Our mechanism has two stabilizing sub-systems at transverse axes. By essentially adding a second stabilizer in this way, the Norbauer-type stabilizer also actually performs the anti-seesaw function better than traditional solutions as well.

It is, by all my established criteria, the perfect stabilizer.

This all comes at a considerable cost, of course, and I'm not just talking about the development expenses. A single stabilizer of the Norbauer type takes about half an hour to assemble. The large number of precision injection molded parts also means very high tooling cost, and these parts require a number of side actions and other details that significantly increase the cost and difficulty of injection molds, requiring us to work with more expensive and sophisticated high-production factories. But, from a development perspective, the most challenging aspect of the design was the extremely confined work envelope. The volume of each stabilizer tower is around 1 cm³, and the overall assembly must contain 21 parts, 10 of them living in each of those towers. For an injection-molded consumer product, this is a crazy level of part density. Many design features, such end stops for keycap installation/removal, etc. are also not separate parts but are geometry molded into parts that serve other functions (such as the housing) and aren't considered in the 21 part count but nevertheless needed to be fit into this miniscule space.
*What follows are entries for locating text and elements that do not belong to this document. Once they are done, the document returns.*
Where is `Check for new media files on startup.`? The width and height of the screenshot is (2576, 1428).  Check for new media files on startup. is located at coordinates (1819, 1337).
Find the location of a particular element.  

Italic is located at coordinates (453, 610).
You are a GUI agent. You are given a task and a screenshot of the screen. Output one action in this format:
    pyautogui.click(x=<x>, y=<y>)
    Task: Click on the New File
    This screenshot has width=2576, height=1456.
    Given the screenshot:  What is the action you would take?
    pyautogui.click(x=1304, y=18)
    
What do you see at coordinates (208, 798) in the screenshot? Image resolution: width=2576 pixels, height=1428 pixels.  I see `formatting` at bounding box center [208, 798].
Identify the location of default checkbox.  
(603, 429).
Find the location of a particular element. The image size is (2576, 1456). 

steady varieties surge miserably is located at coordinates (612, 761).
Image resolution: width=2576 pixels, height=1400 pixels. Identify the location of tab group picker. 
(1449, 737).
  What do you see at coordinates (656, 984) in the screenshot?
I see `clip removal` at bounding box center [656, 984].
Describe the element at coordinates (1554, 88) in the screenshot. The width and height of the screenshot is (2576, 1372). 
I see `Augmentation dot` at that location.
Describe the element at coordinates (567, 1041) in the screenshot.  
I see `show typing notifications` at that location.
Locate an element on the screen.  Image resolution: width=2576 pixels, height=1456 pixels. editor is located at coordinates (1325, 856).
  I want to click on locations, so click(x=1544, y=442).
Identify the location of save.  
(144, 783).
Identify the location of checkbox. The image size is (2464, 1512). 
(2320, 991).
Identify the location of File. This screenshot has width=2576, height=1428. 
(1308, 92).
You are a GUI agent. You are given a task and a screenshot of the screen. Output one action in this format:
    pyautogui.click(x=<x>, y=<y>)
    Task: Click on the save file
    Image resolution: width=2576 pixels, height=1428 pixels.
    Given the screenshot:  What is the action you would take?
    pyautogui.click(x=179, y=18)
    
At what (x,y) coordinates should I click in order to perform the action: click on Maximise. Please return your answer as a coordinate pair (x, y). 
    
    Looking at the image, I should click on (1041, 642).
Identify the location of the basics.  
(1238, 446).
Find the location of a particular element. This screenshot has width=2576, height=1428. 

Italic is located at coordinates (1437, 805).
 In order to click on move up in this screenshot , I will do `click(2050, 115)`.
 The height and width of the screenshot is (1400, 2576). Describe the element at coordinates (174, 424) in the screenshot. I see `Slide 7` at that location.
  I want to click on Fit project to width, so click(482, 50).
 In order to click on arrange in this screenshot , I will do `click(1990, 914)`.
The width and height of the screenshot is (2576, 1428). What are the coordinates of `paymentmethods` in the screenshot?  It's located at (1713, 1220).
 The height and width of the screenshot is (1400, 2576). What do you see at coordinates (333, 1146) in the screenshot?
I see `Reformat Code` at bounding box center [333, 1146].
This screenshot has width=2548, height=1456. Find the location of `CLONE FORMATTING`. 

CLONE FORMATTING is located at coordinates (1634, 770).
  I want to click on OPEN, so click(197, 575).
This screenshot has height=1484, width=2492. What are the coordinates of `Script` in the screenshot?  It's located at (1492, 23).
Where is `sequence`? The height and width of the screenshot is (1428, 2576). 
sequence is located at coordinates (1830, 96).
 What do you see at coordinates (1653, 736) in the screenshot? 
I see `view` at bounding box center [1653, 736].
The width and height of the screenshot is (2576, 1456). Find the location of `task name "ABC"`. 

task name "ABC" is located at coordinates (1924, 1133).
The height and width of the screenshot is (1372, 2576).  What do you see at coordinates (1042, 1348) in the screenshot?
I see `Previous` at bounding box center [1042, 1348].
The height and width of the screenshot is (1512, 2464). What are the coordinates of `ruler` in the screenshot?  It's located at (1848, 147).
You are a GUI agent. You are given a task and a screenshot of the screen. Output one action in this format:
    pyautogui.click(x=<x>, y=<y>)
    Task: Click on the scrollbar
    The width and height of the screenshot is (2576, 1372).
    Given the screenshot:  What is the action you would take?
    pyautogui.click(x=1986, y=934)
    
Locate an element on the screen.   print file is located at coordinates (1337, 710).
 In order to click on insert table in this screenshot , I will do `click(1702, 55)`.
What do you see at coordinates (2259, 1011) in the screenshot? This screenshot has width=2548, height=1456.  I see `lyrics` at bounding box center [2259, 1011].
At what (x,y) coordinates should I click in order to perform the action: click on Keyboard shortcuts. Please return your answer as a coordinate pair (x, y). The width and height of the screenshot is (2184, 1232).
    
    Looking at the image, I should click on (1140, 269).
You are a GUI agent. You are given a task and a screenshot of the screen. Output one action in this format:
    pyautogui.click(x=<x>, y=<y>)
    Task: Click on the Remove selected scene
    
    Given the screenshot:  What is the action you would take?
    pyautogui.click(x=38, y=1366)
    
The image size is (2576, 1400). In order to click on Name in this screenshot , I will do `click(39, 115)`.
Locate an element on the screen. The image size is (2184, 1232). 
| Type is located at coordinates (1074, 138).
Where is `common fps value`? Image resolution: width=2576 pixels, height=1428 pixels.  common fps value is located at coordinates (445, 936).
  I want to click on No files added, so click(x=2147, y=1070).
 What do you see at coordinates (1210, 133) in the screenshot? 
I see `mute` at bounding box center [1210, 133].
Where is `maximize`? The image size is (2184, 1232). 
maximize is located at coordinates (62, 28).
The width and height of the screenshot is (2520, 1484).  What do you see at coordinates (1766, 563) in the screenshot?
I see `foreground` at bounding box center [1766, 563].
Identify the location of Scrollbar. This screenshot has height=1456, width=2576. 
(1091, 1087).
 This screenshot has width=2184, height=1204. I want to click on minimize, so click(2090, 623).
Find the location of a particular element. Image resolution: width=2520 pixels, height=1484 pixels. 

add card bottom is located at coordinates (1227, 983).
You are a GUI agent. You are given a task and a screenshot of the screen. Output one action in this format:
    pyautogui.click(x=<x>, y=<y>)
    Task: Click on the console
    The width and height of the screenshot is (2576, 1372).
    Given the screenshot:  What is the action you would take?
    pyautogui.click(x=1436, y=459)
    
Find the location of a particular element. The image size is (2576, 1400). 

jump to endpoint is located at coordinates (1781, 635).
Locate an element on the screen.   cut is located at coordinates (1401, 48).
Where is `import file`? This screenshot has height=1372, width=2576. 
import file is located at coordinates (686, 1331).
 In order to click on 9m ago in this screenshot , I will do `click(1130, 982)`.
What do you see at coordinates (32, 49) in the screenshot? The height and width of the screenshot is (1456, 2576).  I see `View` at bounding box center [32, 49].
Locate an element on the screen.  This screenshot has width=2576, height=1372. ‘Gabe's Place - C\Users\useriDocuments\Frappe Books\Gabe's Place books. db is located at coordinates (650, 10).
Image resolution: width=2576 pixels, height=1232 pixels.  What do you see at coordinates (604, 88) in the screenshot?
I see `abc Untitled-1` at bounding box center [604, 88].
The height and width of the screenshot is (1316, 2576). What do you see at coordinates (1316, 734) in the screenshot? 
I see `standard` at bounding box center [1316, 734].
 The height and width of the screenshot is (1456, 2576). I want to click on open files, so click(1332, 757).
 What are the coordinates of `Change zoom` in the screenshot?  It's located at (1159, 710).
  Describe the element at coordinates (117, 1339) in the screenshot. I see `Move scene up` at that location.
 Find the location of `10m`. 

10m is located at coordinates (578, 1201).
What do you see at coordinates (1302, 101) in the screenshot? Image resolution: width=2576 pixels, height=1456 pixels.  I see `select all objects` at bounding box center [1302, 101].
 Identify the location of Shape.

There are also many nuances to how you get the hinge leaves to work together without getting into positions that can lock up. RD8's work on all this design was thus absolutely heroic. It was a design I could never have contemplating creating on my own.

Had I known it would take me this much money and five years, I might have walked out a window rather than embark on the project. I am grateful to my ignorance and optimism for having nudged me out the door, but also the awe-inspiring forces of happenstance and path-dependent chaos. If any of a million coin tosses in the messy process above had landed another way, I would never have ended up where I did.

Coda: the ninety-ninety rule

In the 1980s software engineer Tom Cargill of Bell Labs coined the Ninety-ninety "rule" (a joke, really) to describe a common problem in project management. It originally referred specifically to coding, but it can be generalized as follows:

The first 90 percent of a project's progress accounts for the first 90 percent of the development time. The remaining 10 percent of progress accounts for the other 90 percent of the development time.

I often put it this way: most projects seem 90% done for 90% of their duration. This creates a sort of asymptotic calculus problem where you always seem to be approaching but never quite reaching the finish line, as delving into each fractal "last 10%" layer exposes a new universe of previously unfathomable problems and delays. We might call it a corollary of Hofstater's Law: "It always takes longer than you expect, even when you take into account Hofstadter's Law."

Every significant project that I've ever done (that in retrospect seems having been worth doing) has been like this. The only solution I know of is simply to embrace going slowly and not to get too caught up in my expectations (blindingly optimistic imaginings) for when a project is going to be done. Extremely hard projects with these fractally expanding timelines are, in my experience, the ones that it is important to undertake. They're the ones most others won't be willing or able to tackle. In business, this is where moats come from. In art, it's where achievement comes from. And in life in general, much of the satisfaction. I tend to groan, fret, and lose sleep at every step in the process, but I don't think I would have it any other way. Now all I have to figure out is what keyboard impossibility I want to keep me up at night next.